Develop a Strategy for Volunteer Community Engagement
Aside from learning the tech and encouraging your volunteers to take it on, it’s really planning how you interact wisely with volunteers online that will gain traction as far as developing and growing the level of engagement. Online activity and discussion is great, but your real goal should be to create a greater sense of community among remote volunteers so that they feel closer and more connected to your cause.
Volunteer managers tend to get stuck at that point. While you do need to think about how often to post on Instagram or whether or not you should set up a private Facebook group, you really need to first think more strategically about how all of your activities online work together versus just one platform at a time. Just like when we talk about how volunteer management is not just about finding people to work for free, there’s a whole strategy underneath it. The same is true when you’re interacting online.
Online community building involves content production and strategy as much as it is, how to use the technology. Planning a weekly calendar of online activities for yourself can be very helpful in creating a regular cadence of interaction.
Different Content for Different Folks
For example, at VolunteerPro, we do four or five different kinds of weekly content outside of our regular course offerings in the paid VolunteerPro membership community. We have a weekly newsletters and a weekly blog post. We do a weekly Facebook live. Tobi writes a weekly member update email that is sort of like a newsletter (it comes out on Mondays for our members and tells us what’s up for the week). Of course, we have daily social media posts. And then we co-host the Time + Talent podcast with Jennifer Bennett at Volunteer Match. And then we curate the VolunteerPro Insiders group on Facebook. There we are doing conversation starters in each of our communities.
As you can see, VolunteerPro pumps out a lot of content. We like to include different formats for different types of learners, but you don’t necessarily have to do five different things every week. You can choose one thing to do every week. We like to think about it as creating helpful edutainment. At the end of the day, your community is volunteering as part of their leisure time, so you need to try to make volunteering fun!
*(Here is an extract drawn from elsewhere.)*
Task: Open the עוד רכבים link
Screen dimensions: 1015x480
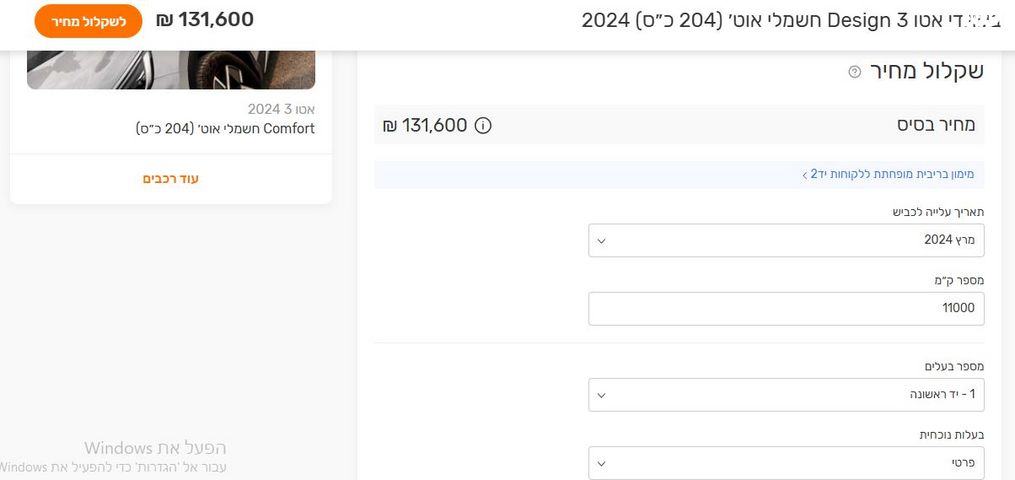Action: (x=171, y=179)
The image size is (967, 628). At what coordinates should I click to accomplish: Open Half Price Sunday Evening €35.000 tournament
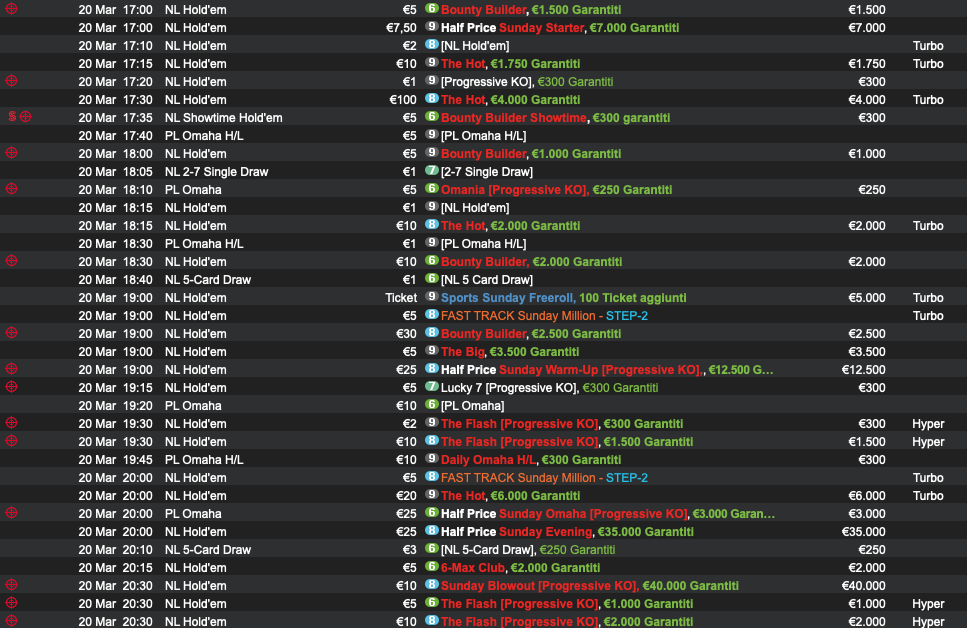coord(566,531)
Don’t Be Afraid to Stretch Yourself
You may have used some of these tactics here and there. You may have just used an email newsletter or maybe done some webinars. But if you can really figure out a community strategy that balances online and face-to-face (with masks, of course) community engagement, you’re going to have an even stronger volunteer team.
There’s a bonus for trying to muddle through this and figuring out how to make it work. You might decide to continue to use some of these methods when you go back to “normal operations.” And you might even use them to build a stronger volunteer community going forward.
So, it’s not a bad thing to stretch yourself right now and think about it as a long-term strategy that you’re going to take on, versus the mindset of “I’m only going to do this for the next 30 days, 60 days, or 90 days.” You might surprise yourself and do better than you think!